Preschool EdgeRunner

Finally, another bike at preschool.

Finally, another bike at preschool.

This morning I saw the EdgeRunner I’d spotted last week parking next to my mamachari outside preschool as I was leaving. As the dad was unloading the bike and his son, Walking Mom came up the hill. Walking Mom is a friend from preschool who pushes her 3 and 5 year old five miles from home and up preschool hill in a double stroller every morning. Then she goes to work all day, and comes back in the evening to pick the boys up and walk them the five miles home. She is incredible. “We saw you going up the hill!” she yelled to the EdgeRunner dad , “That was AWESOME!”

When I talked to him he was still panting. “Well,” he said, “[gasp] we made it! [pant] I’m [wheeze] getting old.”

I sound exactly like that every morning.

“It’s just a really steep hill,” I said, “even with the assist.”

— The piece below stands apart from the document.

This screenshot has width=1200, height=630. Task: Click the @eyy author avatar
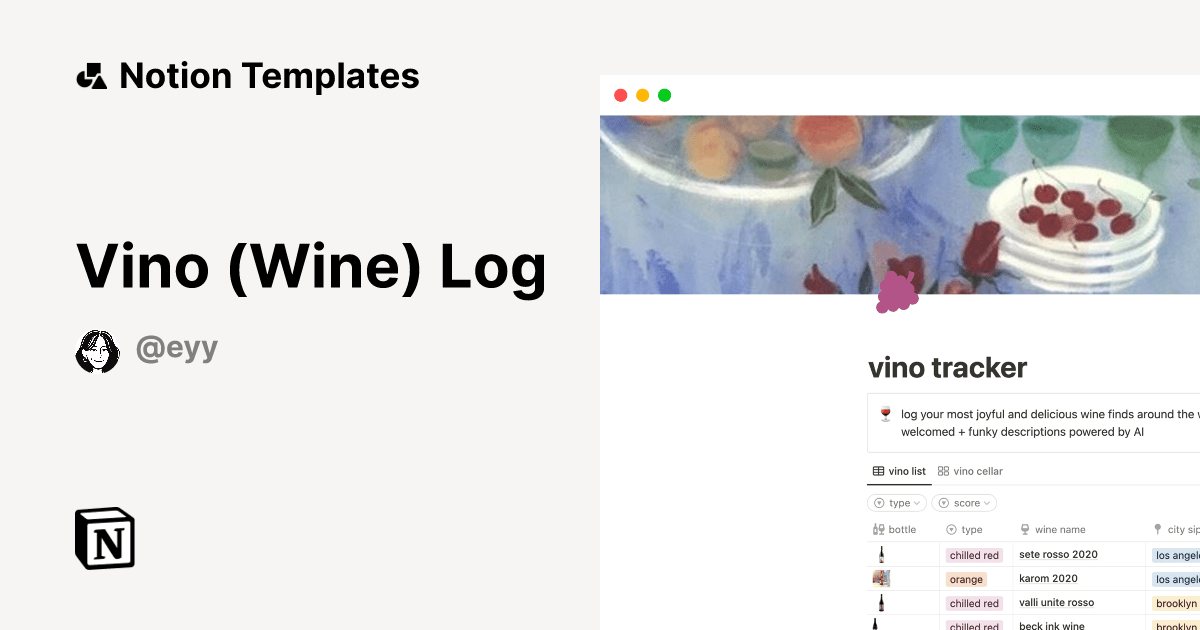click(x=97, y=350)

It's possible to ride up this part of the hill unassisted, but probably not with a four-year-old passenger.

It’s possible to ride up this part of the hill unassisted, but probably not with a four-year-old passenger.

Every morning I feel like that dad. I’m simultaneously grateful and vaguely disbelieving that we made it up preschool hill again, even with the assist, even after almost a year. Looking up the hill I’m never quite sure I’ll make it.

When I look at the assists on our bikes I feel so happy that they’ve made something possible that was previously impossible. Anyone who calls an electric assist cheating can meet me at the top of preschool hill.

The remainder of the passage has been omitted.